> Task goal
Read the data that follows. Then repeat it exactly.

......

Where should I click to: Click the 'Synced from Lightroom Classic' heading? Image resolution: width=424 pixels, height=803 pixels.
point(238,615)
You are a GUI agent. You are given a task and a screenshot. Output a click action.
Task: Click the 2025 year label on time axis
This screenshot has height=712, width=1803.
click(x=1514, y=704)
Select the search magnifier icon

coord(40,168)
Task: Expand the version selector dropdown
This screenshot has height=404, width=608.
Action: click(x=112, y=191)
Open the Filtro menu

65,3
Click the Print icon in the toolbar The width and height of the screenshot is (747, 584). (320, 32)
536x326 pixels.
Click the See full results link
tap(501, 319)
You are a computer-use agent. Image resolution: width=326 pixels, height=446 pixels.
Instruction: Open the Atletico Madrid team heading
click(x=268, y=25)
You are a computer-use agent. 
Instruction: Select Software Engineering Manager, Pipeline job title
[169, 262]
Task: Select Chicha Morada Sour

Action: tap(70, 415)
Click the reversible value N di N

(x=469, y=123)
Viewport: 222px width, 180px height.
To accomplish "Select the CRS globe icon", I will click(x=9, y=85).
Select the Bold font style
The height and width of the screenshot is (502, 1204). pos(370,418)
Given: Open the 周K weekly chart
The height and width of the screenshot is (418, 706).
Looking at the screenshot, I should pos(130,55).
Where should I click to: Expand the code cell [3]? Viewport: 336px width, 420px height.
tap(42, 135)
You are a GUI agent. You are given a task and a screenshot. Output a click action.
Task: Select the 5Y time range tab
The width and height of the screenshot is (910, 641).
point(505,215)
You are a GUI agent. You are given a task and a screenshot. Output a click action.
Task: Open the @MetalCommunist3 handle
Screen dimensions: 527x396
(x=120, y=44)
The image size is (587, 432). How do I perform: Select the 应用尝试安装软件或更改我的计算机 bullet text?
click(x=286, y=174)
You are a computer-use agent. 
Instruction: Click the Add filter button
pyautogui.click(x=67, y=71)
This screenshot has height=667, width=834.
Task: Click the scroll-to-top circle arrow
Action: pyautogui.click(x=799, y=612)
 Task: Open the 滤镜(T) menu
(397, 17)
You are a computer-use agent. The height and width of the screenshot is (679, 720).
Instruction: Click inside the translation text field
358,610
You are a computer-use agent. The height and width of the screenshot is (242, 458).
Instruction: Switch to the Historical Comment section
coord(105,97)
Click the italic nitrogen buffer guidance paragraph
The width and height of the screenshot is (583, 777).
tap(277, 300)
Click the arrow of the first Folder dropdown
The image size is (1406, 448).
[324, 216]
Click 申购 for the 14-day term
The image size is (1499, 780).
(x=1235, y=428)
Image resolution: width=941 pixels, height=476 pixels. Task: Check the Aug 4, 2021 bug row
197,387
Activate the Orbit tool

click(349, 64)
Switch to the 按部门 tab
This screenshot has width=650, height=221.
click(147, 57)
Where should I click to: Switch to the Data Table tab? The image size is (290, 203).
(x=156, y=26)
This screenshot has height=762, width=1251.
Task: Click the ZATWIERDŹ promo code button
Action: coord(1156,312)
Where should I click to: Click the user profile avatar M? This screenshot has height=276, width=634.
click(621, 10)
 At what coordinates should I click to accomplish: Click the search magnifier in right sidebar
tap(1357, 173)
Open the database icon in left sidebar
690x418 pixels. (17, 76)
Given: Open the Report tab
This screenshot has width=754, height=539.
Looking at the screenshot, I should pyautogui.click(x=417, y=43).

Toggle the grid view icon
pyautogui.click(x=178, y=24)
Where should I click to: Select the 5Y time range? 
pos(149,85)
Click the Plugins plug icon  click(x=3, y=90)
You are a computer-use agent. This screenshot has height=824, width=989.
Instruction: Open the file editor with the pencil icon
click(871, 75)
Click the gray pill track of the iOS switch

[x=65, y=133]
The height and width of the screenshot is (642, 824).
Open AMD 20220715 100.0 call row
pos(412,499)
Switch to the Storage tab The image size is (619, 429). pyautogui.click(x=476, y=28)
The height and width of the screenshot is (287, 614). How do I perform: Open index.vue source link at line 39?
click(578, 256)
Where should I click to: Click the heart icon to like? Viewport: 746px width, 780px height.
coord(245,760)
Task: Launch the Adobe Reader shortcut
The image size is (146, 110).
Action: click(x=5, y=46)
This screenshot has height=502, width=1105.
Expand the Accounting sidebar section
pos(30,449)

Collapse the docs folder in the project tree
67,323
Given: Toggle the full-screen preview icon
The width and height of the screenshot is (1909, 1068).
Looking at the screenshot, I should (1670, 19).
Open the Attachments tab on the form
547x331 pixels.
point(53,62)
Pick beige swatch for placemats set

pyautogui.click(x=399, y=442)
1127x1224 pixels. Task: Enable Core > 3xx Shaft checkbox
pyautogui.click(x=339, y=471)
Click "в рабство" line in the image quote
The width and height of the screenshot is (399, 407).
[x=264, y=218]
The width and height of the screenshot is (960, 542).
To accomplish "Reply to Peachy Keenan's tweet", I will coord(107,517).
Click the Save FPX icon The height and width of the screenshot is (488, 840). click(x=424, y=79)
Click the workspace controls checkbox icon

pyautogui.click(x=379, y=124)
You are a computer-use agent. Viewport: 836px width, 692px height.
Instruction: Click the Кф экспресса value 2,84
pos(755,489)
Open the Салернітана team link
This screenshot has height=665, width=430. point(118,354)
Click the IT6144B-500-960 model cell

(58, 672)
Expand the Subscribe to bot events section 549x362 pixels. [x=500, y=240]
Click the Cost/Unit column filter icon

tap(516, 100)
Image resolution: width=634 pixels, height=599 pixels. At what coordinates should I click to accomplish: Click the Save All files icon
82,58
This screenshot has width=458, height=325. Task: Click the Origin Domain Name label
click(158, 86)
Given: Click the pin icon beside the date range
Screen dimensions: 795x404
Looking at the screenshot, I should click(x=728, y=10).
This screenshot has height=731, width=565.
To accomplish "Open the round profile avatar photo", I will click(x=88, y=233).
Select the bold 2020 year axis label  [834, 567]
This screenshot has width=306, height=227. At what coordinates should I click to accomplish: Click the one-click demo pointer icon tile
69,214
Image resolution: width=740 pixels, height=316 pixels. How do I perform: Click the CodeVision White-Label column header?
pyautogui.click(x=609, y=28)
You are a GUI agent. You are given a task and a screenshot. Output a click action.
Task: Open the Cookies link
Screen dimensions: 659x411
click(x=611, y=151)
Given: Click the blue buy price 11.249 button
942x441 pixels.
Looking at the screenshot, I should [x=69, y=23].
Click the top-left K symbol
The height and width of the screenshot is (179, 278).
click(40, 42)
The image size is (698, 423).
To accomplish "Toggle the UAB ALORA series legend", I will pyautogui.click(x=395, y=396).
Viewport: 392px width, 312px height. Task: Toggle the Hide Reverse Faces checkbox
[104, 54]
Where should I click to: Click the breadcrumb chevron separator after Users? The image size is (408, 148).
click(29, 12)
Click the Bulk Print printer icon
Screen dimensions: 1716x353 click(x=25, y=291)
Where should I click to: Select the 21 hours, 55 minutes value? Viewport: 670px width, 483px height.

......

> Answer space
Where should I click to: Click the 'Synced from Lightroom Classic' heading? Image resolution: width=424 pixels, height=803 pixels.
point(238,615)
You are a GUI agent. You are given a task and a screenshot. Output a click action.
Task: Click the 2025 year label on time axis
This screenshot has height=712, width=1803.
click(x=1514, y=704)
Select the search magnifier icon

coord(40,168)
Task: Expand the version selector dropdown
This screenshot has height=404, width=608.
Action: click(x=112, y=191)
Open the Filtro menu

65,3
Click the Print icon in the toolbar The width and height of the screenshot is (747, 584). (320, 32)
536x326 pixels.
Click the See full results link
tap(501, 319)
You are a computer-use agent. Image resolution: width=326 pixels, height=446 pixels.
Instruction: Open the Atletico Madrid team heading
click(x=268, y=25)
You are a computer-use agent. 
Instruction: Select Software Engineering Manager, Pipeline job title
[169, 262]
Task: Select Chicha Morada Sour

Action: tap(70, 415)
Click the reversible value N di N

(x=469, y=123)
Viewport: 222px width, 180px height.
To accomplish "Select the CRS globe icon", I will click(x=9, y=85).
Select the Bold font style
The height and width of the screenshot is (502, 1204). pos(370,418)
Given: Open the 周K weekly chart
The height and width of the screenshot is (418, 706).
Looking at the screenshot, I should pos(130,55).
Where should I click to: Expand the code cell [3]? Viewport: 336px width, 420px height.
tap(42, 135)
You are a GUI agent. You are given a task and a screenshot. Output a click action.
Task: Select the 5Y time range tab
The width and height of the screenshot is (910, 641).
point(505,215)
You are a GUI agent. You are given a task and a screenshot. Output a click action.
Task: Open the @MetalCommunist3 handle
Screen dimensions: 527x396
(x=120, y=44)
The image size is (587, 432). How do I perform: Select the 应用尝试安装软件或更改我的计算机 bullet text?
click(x=286, y=174)
You are a computer-use agent. 
Instruction: Click the Add filter button
pyautogui.click(x=67, y=71)
This screenshot has height=667, width=834.
Task: Click the scroll-to-top circle arrow
Action: pyautogui.click(x=799, y=612)
 Task: Open the 滤镜(T) menu
(397, 17)
You are a computer-use agent. The height and width of the screenshot is (679, 720).
Instruction: Click inside the translation text field
358,610
You are a computer-use agent. The height and width of the screenshot is (242, 458).
Instruction: Switch to the Historical Comment section
coord(105,97)
Click the italic nitrogen buffer guidance paragraph
The width and height of the screenshot is (583, 777).
tap(277, 300)
Click the arrow of the first Folder dropdown
The image size is (1406, 448).
[324, 216]
Click 申购 for the 14-day term
The image size is (1499, 780).
(x=1235, y=428)
Image resolution: width=941 pixels, height=476 pixels. Task: Check the Aug 4, 2021 bug row
197,387
Activate the Orbit tool

click(349, 64)
Switch to the 按部门 tab
This screenshot has width=650, height=221.
click(147, 57)
Where should I click to: Switch to the Data Table tab? The image size is (290, 203).
(x=156, y=26)
This screenshot has height=762, width=1251.
Task: Click the ZATWIERDŹ promo code button
Action: coord(1156,312)
Where should I click to: Click the user profile avatar M? This screenshot has height=276, width=634.
click(621, 10)
 At what coordinates should I click to accomplish: Click the search magnifier in right sidebar
tap(1357, 173)
Open the database icon in left sidebar
690x418 pixels. (17, 76)
Given: Open the Report tab
This screenshot has width=754, height=539.
Looking at the screenshot, I should pyautogui.click(x=417, y=43).

Toggle the grid view icon
pyautogui.click(x=178, y=24)
Where should I click to: Select the 5Y time range? 
pos(149,85)
Click the Plugins plug icon  click(x=3, y=90)
You are a computer-use agent. This screenshot has height=824, width=989.
Instruction: Open the file editor with the pencil icon
click(871, 75)
Click the gray pill track of the iOS switch

[x=65, y=133]
The height and width of the screenshot is (642, 824).
Open AMD 20220715 100.0 call row
pos(412,499)
Switch to the Storage tab The image size is (619, 429). pyautogui.click(x=476, y=28)
The height and width of the screenshot is (287, 614). How do I perform: Open index.vue source link at line 39?
click(578, 256)
Where should I click to: Click the heart icon to like? Viewport: 746px width, 780px height.
coord(245,760)
Task: Launch the Adobe Reader shortcut
The image size is (146, 110).
Action: click(x=5, y=46)
This screenshot has height=502, width=1105.
Expand the Accounting sidebar section
pos(30,449)

Collapse the docs folder in the project tree
67,323
Given: Toggle the full-screen preview icon
The width and height of the screenshot is (1909, 1068).
Looking at the screenshot, I should (1670, 19).
Open the Attachments tab on the form
547x331 pixels.
point(53,62)
Pick beige swatch for placemats set

pyautogui.click(x=399, y=442)
1127x1224 pixels. Task: Enable Core > 3xx Shaft checkbox
pyautogui.click(x=339, y=471)
Click "в рабство" line in the image quote
The width and height of the screenshot is (399, 407).
[x=264, y=218]
The width and height of the screenshot is (960, 542).
To accomplish "Reply to Peachy Keenan's tweet", I will coord(107,517).
Click the Save FPX icon The height and width of the screenshot is (488, 840). click(x=424, y=79)
Click the workspace controls checkbox icon

pyautogui.click(x=379, y=124)
You are a computer-use agent. Viewport: 836px width, 692px height.
Instruction: Click the Кф экспресса value 2,84
pos(755,489)
Open the Салернітана team link
This screenshot has height=665, width=430. point(118,354)
Click the IT6144B-500-960 model cell

(58, 672)
Expand the Subscribe to bot events section 549x362 pixels. [x=500, y=240]
Click the Cost/Unit column filter icon

tap(516, 100)
Image resolution: width=634 pixels, height=599 pixels. At what coordinates should I click to accomplish: Click the Save All files icon
82,58
This screenshot has width=458, height=325. Task: Click the Origin Domain Name label
click(158, 86)
Given: Click the pin icon beside the date range
Screen dimensions: 795x404
Looking at the screenshot, I should click(x=728, y=10).
This screenshot has height=731, width=565.
To accomplish "Open the round profile avatar photo", I will click(x=88, y=233).
Select the bold 2020 year axis label  [834, 567]
This screenshot has width=306, height=227. At what coordinates should I click to accomplish: Click the one-click demo pointer icon tile
69,214
Image resolution: width=740 pixels, height=316 pixels. How do I perform: Click the CodeVision White-Label column header?
pyautogui.click(x=609, y=28)
You are a GUI agent. You are given a task and a screenshot. Output a click action.
Task: Open the Cookies link
Screen dimensions: 659x411
click(x=611, y=151)
Given: Click the blue buy price 11.249 button
942x441 pixels.
Looking at the screenshot, I should [x=69, y=23].
Click the top-left K symbol
The height and width of the screenshot is (179, 278).
click(40, 42)
The image size is (698, 423).
To accomplish "Toggle the UAB ALORA series legend", I will pyautogui.click(x=395, y=396).
Viewport: 392px width, 312px height. Task: Toggle the Hide Reverse Faces checkbox
[104, 54]
Where should I click to: Click the breadcrumb chevron separator after Users? The image size is (408, 148).
click(29, 12)
Click the Bulk Print printer icon
Screen dimensions: 1716x353 click(x=25, y=291)
Where should I click to: Select the 21 hours, 55 minutes value? Viewport: 670px width, 483px height.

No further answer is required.